It’s clear The New York Times is selectively concerned about jail conditions for politically controversial inmates and defendants -- depending on whether they are pro- or anti-Donald Trump.
In one corner, we have Benjamin Weiser’s sympathetic, wholly credulous story about disgraced anti-Trump lawyer and former liberal media darling, “Once a Trump Foil, Michael Avenatti Says Jail Treatment Was Payback,” made Friday’s edition.
Avenatti was tried and convicted for trying to extort Nike out of $25 million. Jailed in January 2020 and released in April 2020 at the height of the first wave of the Covid pandemic, he's presently under home confinement.
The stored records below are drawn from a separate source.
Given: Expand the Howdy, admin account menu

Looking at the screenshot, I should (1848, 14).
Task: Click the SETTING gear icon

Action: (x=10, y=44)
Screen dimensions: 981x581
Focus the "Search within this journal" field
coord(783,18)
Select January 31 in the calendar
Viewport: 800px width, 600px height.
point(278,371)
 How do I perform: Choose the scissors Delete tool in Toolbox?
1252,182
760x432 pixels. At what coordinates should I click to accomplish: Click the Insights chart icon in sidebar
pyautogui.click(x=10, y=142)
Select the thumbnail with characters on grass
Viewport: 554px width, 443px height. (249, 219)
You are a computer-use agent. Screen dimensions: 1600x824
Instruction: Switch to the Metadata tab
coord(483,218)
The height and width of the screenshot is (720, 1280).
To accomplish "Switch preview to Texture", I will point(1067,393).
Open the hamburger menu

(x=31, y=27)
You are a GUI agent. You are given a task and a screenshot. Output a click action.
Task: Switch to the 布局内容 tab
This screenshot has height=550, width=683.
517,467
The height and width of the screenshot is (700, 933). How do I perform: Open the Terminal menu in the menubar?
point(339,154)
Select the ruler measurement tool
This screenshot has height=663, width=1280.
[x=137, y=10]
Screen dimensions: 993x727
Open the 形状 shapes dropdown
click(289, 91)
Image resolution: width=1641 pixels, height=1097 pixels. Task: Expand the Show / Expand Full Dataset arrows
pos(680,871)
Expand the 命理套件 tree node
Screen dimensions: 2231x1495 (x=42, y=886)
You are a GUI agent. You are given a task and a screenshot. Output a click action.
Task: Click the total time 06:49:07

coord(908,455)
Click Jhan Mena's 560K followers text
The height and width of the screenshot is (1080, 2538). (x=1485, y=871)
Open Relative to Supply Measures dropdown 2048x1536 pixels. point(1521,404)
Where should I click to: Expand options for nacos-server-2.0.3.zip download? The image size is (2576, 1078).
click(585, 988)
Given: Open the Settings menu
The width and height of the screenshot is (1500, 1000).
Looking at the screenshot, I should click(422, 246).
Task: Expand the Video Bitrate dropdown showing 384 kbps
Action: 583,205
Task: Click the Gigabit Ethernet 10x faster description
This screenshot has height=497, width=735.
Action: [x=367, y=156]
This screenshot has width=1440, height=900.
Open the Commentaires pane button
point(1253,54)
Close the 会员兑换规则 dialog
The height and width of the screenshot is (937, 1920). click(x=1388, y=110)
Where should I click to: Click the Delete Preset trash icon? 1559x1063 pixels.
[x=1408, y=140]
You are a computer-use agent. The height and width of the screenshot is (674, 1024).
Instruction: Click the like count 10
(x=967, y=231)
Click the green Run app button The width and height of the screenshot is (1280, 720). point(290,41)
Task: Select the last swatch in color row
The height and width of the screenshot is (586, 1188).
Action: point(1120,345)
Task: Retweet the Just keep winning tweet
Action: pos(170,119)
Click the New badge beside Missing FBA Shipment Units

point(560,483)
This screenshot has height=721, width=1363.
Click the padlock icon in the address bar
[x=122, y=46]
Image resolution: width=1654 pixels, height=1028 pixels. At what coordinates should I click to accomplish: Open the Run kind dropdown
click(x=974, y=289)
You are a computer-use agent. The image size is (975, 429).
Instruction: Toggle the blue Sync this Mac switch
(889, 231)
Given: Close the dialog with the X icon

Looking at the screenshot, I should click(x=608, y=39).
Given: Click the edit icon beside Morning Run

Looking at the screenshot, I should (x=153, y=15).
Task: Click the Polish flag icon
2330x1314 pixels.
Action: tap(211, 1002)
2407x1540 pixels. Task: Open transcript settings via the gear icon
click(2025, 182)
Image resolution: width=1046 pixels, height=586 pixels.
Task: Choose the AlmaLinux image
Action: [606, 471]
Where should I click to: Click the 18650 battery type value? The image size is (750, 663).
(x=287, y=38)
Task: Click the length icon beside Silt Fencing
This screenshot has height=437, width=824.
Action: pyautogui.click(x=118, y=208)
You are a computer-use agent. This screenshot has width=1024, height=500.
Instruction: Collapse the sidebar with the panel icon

Now the litigation-happy lawyer is (shocker!) filing a lawsuit, this time against the federal government, in which he accuses the government of political persecution for his spending 94 days in solitary confinement, mistreatment allegedly purveyed by former Attorney General Bill Barr.
Yet this same newspaper contemptuously downplayed claims of appalling jail conditions at the D.C. jail, when they emanated from pro-Trump “January 6” defendants, even playing the race card to denigrate the charges. Yet The Times found a convicted liar and anti-Trump partisan hack credible:
Michael Avenatti, who rose to prominence as the lawyer representing a pornographic film actress in lawsuits against former President Donald J. Trump and was later convicted of trying to extort Nike, is seeking millions of dollars in compensation for harsh jail conditions that he says were retaliation for his outspoken criticism of Mr. Trump.
(....)
“They treated him very differently than anybody else in prison,” one of his lawyers, Zachary Margulis-Ohnuma, said on Thursday. “Once they had him in custody, they held him in a unit for violent criminals and terrorists.”
This was Avenatti’s most interesting claim.
When he asked for reading material, he said in his claim, he was initially refused and was then provided one book: “Trump: The Art of the Deal.”….According to Mr. Avenatti’s claim, “The employee explained that the orders came from the attorney general” -- William P. Barr at the time.
Barr called the claim “ridiculous.”
That’s certainly not the tone the paper took with the defendants taken into custody after the Capitol Hill riots. Here was a November 2021 story by Alan Feuer that felt distinctly unsympathetic:
For several months, a few dozen men being held without bail in connection with the Jan. 6 attack on the Capitol have loudly and repeatedly complained about conditions at the District of Columbia jail.
Some, through their lawyers, have raised concerns about threats from guards, standing sewage, and scant food and water....
None of these allegations of neglect came as a surprise to local Washington officials, many of whom have complained about conditions at the jail for years. Still, at a public hearing this week, some expressed frustration that, despite longstanding problems at the jail, it took the arrival of a small group of out-of-town -- and largely white -- defendants to finally get anyone to care.
(Incidentally, Michael Avenatti is also white.)
Feuer's strikingly petulant take on prison reform concluded with more racial pot-stirring:
Patrice Sulton, the executive director of the DC Justice Lab, an organization that advocates criminal justice reform, said she was particularly frustrated that it took complaints from the recently arrived Jan. 6 defendants, most of whom are white, to get the authorities to focus on the plight of detainees at the jail, almost all of whom are Black.
“It just doesn’t sit well,” Ms. Sulton said.